Sabrina Rivera has a vision of a world in which people don’t judge others based on their perceived mental or physical capabilities but rather take the time to really know and see the people for who they are.
Rivera knows firsthand how tough the ideal might be to create — she is one of those people living with an often misunderstood chronic illness — but she remains optimistic that change is possible.
Rivera’s journey began when she was a senior in college, a time she describes as “one of the most stressful points in my life to that point.” She noticed that her left pinky finger was feeling numb. “I didn’t think much of it,” she says. “I was only focusing on my work.”
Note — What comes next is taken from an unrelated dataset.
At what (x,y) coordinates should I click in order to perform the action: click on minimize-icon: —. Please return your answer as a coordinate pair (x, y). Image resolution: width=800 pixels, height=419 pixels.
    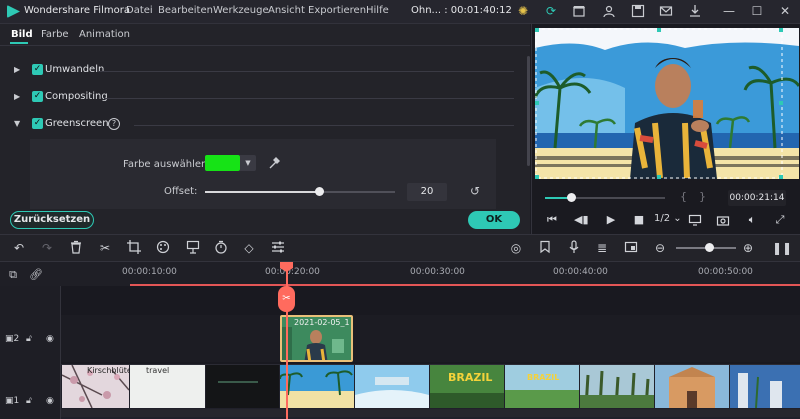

That numbness in one finger progressed, however, ultimately moving to include the entire left side of her body. “I finally realized I needed to do something about it,” she says. Not long after that decision, Rivera learned that she had multiple sclerosis.
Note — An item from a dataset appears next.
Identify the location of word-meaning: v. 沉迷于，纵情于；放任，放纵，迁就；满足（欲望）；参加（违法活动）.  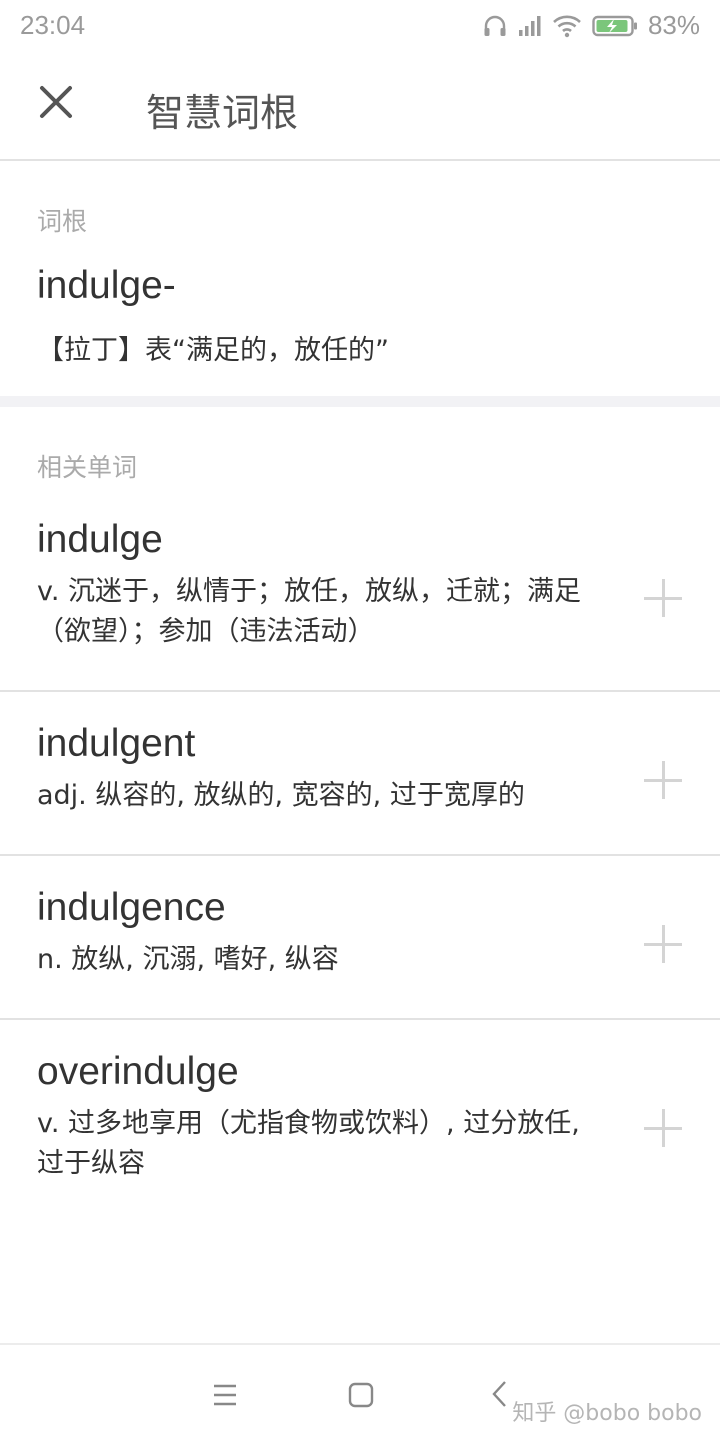
(310, 612).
“When I was diagnosed with MS, I didn’t quite realize the emotional and mental impact it would have,” the 24-year-old says. “I knew it was something that was going to be detrimental. You don’t know what the future holds and there’s a lot of anxiety.”
Today, after years of therapy to help her navigate her new world, Rivera considers herself among the blessed. “I’m fortunate in an unfortunate circumstance,” she says. “It doesn’t affect my everyday life physically.” She does, however, have cognitive issues such as brain fog and motivation challenges, symptoms that people can often perceive — and dismiss — as character flaws.
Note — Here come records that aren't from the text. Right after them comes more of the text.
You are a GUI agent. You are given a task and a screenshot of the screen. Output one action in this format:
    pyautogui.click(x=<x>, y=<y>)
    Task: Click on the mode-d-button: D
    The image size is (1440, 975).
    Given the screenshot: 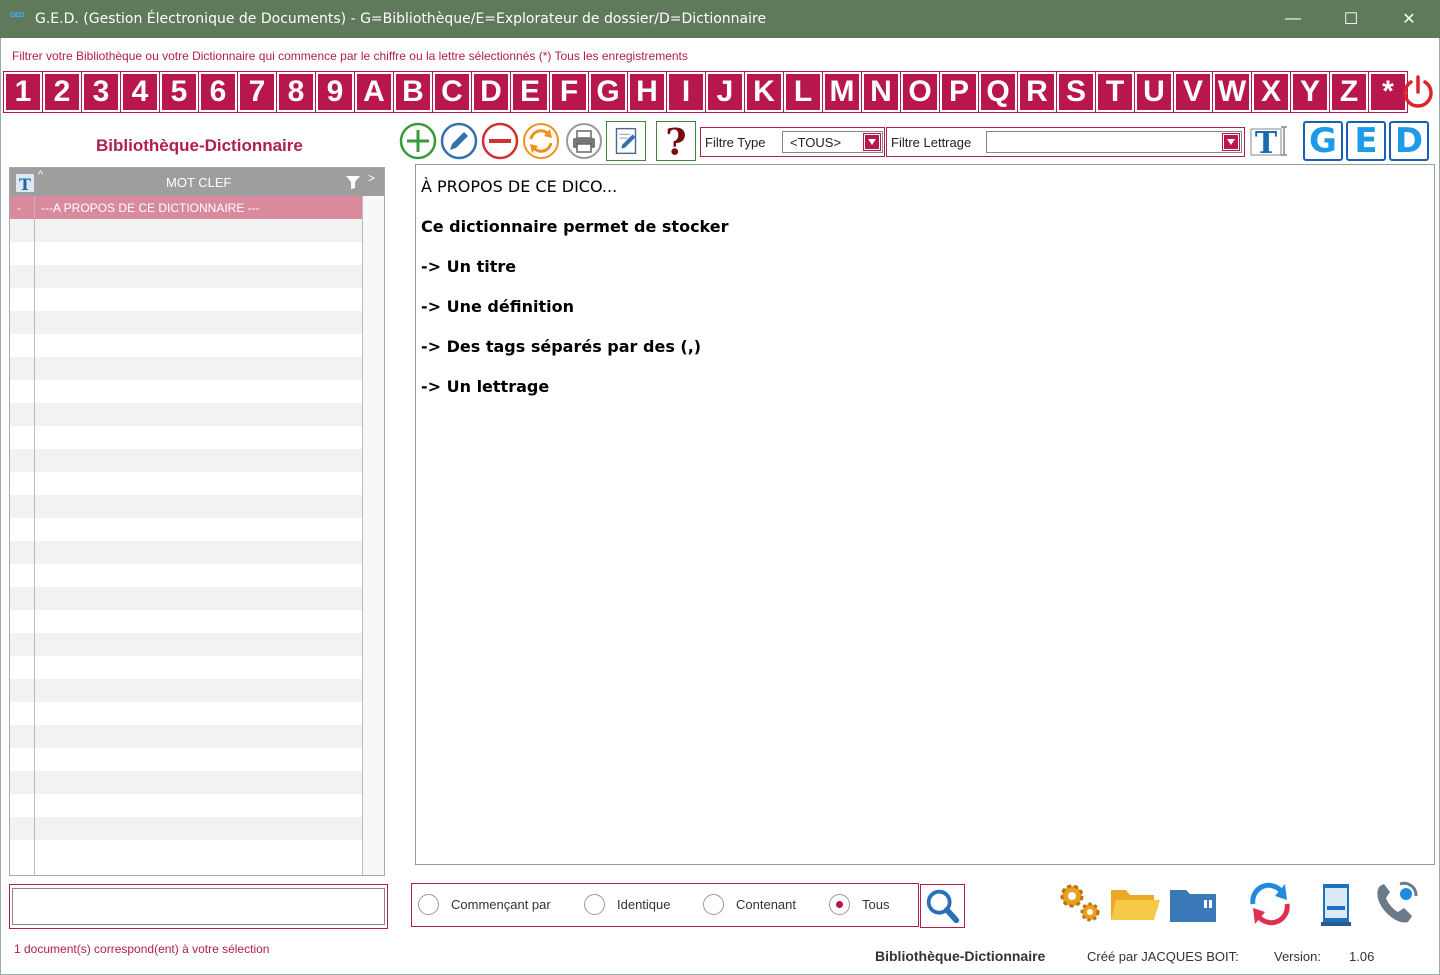 What is the action you would take?
    pyautogui.click(x=1409, y=141)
“I had to come to terms with the fact that this chronic illness was way more than physical for me,” she says. “I have to learn to navigate that and not feel guilty over it.”
“I get in my head a lot of the time and I’m a bit of a perfectionist and that means I’ve developed this all-or-nothing mentality,” she continues. “If it’s not perfect, the best I can do, what’s the point of doing it at all. On those days, I struggle with thoughts of insecurity, of not being good enough.”
Rivera wants to share her challenges of dealing with the invisible effects of a chronic disease to help remind others not to make assumptions about behaviors without looking into the full story. “My MS is not what you typically think of when you think of someone with MS,” she says. “People who are not in a wheelchair can still be experiencing a disability.
“I really want to focus on the fact that mental health, although it’s something that can’t be seen as similar to any chronic disability or illness, it’s a valid experience that we all go through,” she says. “It’s not ever your fault and we should be living in a society where there’s no guilt and shame surrounded by these struggles.”